隨著AI生成文本大規模進入現實世界，各機構——尤其在教育與學術誠信工作流程中——日益採用商用AI文本檢測器。我們報告一項關於此類系統的意外實證發現：經GPTZero與Pangram評估時，基礎模型所生成的文本往往被高度判定為人類所寫，而其經指令調校的對應模型所生成的文本則不然。基於此觀察，我們提出「迭代改寫人本化」（Humanization by Iterative Paraphrasing, HIP），這是一種無關檢測器的流程，能將基礎模型微調為改寫器，並反覆應用。與我們測試的基準方法相比，HIP在商用檢測器上取得更佳的語意保留與規避檢測之間的權衡。在Llama-3與Qwen-3系列中，涵蓋0.6B至70B的模型規模，HIP持續提升檢測器對人寫相似度的判斷。我們的發現表明，當前檢測器所追蹤的更多是指令調校與局部語境的痕跡，而非任何關於機器生成文本的不變概念。這進而呼籲檢測器的設計應更明確地對這些因素進行建模。

English

As AI-generated text enters the real-world at scale, institutions increasingly use commercial AI-text detectors, especially in education and academic-integrity workflows.
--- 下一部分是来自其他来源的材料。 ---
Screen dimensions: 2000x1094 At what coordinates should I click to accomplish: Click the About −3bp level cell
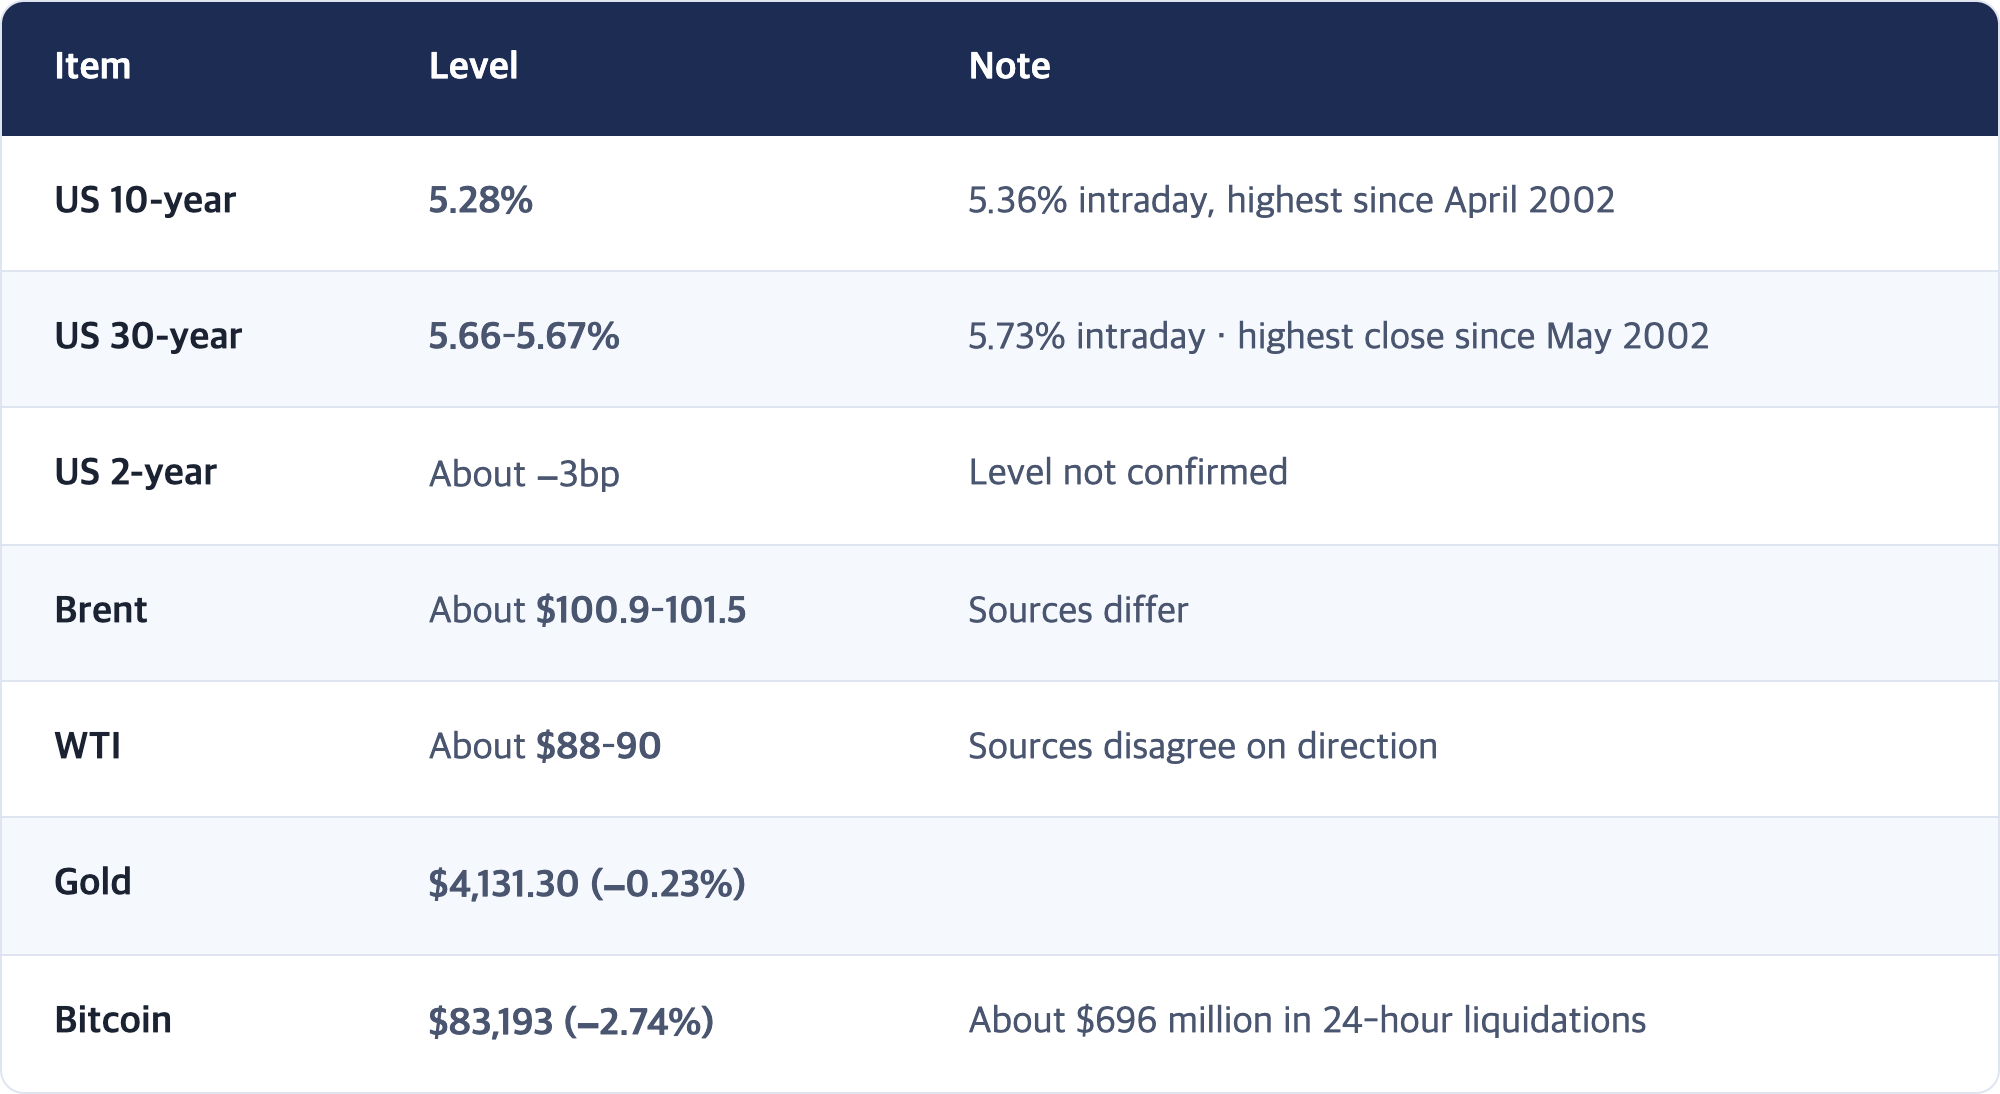[x=524, y=473]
We report a surprising empirical finding about such systems: when evaluated by GPTZero and Pangram, generated text from base models is often judged overwhelmingly human, whereas text generated by their instruction-tuned counterparts is not. Building on this observation, we propose Humanization by Iterative Paraphrasing (HIP), a detector-agnostic pipeline that minimally fine-tunes a base model into a paraphraser and applies it iteratively. Compared with the baselines we test, HIP yields a stronger trade-off between semantic preservation and detector evasion on commercial detectors. Across Llama-3 and Qwen-3 families, spanning model sizes from 0.6B to 70B, HIP consistently improves detector human-likeness. Our findings suggest that current detectors are tracking artifacts of instruction tuning and local context more than any invariant notion of machine-generated text. This, in turn, calls for detector designs that model these factors more explicitly.